#### [Reading passage]
American music critic and Unitarian minister

John Sullivan Dwight (May 13, 1813 – September 5, 1893) was an American classical music critic, transcendentalist, school director, and minister. He is considered America's first influential music critic.

==Biography==
Dwight was born in Boston, the son of John Dwight, M.D. (1773–1852), and Mary Corey. He was a member of the New England Dwight family through his paternal grandfather, John Dwight, Jr. (1740–1816).
He graduated from Harvard College in 1832 and then prepared for the Unitarian ministry at Harvard Divinity School, from which he graduated in 1836. Dwight was ordained a minister in 1840, but ministry proved not to be his vocation. It was incredibly brief and tumultuous. Instead he developed a deep interest in music, in particular that of Ludwig van Beethoven.

Dwight served as director of the school at the Brook Farm commune, the farm being a utopian communal living experiment, where he also taught music and organized musical and theatrical events. About this time he began writing a regular column on music.

Brook Farm collapsed financially in 1847, but Dwight set up a cooperative house in Boston and began a career in musical journalism. He married singer Mary Bullard (daughter of Silas Bullard and Mary Ann Barrett) on February 11, 1851. In 1852, he founded Dwight's Journal of Music, which became one of the most respected and influential such periodicals in the country in the mid-19th century. Among the early writers was Alexander Wheelock Thayer, who would become one of the first major music historians in the country. Other contributors included John Knowles Paine, William F. Apthorp, W. S. B. Mathews and C. H. Brittan.

In 1855, Dwight wrote English lyrics for the Christmas carol "O Holy Night"; translated from the original text written in French by Placide Cappeau and set to music by French opera composer Adolphe Adam.

Together with his friend and colleague Otto Dresel, who emigrated from Leipzig in 1848 and settled in Boston in 1852, the two "contributed singly and jointly to the shaping of American taste for the European classical tradition in music".

In his criticism of a concert given by the contemporary American pianist Louis Moreau Gottschalk, Dwight stepped into the trap of Gottschalk claiming a Beethoven work as his own and identifying one of his own works as a Beethoven. When the already previously hostile Dwight praised the "wrong" piece, the composer sent a note apologizing for the "printer’s error" in the program and wryly thanking him for the praise.

His wife died on September 6, 1860. They had no children. He died in Boston on September 5, 1893, and is buried at Forest Hills Cemetery.

(Stored data)
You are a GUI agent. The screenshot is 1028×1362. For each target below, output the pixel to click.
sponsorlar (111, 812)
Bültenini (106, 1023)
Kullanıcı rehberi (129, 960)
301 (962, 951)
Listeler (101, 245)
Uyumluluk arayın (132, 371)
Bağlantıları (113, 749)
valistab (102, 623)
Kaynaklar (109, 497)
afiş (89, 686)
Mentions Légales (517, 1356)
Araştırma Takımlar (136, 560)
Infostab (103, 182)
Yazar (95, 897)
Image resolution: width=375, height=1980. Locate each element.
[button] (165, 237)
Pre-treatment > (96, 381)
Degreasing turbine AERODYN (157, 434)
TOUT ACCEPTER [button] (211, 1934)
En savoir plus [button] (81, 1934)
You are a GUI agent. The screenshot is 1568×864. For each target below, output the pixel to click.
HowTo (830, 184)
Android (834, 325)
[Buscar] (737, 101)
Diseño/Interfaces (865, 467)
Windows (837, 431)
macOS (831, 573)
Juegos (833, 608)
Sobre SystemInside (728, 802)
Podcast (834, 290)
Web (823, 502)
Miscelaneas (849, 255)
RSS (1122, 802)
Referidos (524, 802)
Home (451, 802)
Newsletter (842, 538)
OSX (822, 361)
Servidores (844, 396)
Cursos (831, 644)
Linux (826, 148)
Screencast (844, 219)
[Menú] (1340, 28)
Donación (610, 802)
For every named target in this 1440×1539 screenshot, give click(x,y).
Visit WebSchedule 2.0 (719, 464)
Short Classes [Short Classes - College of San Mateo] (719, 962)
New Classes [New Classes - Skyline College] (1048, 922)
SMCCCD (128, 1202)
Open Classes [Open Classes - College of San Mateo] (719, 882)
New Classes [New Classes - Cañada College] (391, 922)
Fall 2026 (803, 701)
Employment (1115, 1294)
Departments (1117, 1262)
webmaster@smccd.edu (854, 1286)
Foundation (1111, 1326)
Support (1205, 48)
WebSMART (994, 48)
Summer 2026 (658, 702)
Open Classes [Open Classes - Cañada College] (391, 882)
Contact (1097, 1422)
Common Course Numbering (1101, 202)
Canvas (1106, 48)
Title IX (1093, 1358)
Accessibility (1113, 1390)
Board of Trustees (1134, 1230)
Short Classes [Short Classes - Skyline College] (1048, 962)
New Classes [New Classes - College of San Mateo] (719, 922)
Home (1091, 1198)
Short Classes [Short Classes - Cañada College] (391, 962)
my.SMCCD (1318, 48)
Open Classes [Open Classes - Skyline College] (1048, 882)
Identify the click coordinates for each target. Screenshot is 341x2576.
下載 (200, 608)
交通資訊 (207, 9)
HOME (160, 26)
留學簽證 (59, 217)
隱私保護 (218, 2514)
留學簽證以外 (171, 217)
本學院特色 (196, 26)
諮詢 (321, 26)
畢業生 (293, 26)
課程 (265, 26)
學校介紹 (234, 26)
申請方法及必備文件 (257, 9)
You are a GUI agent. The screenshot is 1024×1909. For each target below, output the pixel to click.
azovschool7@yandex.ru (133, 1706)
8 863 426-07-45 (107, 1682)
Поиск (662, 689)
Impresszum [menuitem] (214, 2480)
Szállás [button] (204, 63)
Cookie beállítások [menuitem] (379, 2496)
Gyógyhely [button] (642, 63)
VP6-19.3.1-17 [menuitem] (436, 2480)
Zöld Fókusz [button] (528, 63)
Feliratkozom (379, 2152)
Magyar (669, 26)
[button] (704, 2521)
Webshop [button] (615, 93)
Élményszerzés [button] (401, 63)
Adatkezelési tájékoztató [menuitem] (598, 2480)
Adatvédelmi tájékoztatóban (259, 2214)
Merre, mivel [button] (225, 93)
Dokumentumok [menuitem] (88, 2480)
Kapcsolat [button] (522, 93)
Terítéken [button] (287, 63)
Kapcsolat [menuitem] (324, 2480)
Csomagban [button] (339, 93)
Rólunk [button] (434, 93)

#### [Required action]
According to the biography of John Sullivan Dwight, why did the piece Dwight praised in his review of a Louis Moreau Gottschalk concert turn out to be the "wrong" one? Answer in one to three sentences. The records were taken from a different source than the text.

#### [Solution to this exercise]
Gottschalk had switched the attributions, claiming a Beethoven work as his own and presenting one of his own works as Beethoven's. Dwight, already hostile to Gottschalk, praised the "wrong" piece. Gottschalk then sent a note apologizing for the "printer's error" in the program and thanking him for the praise.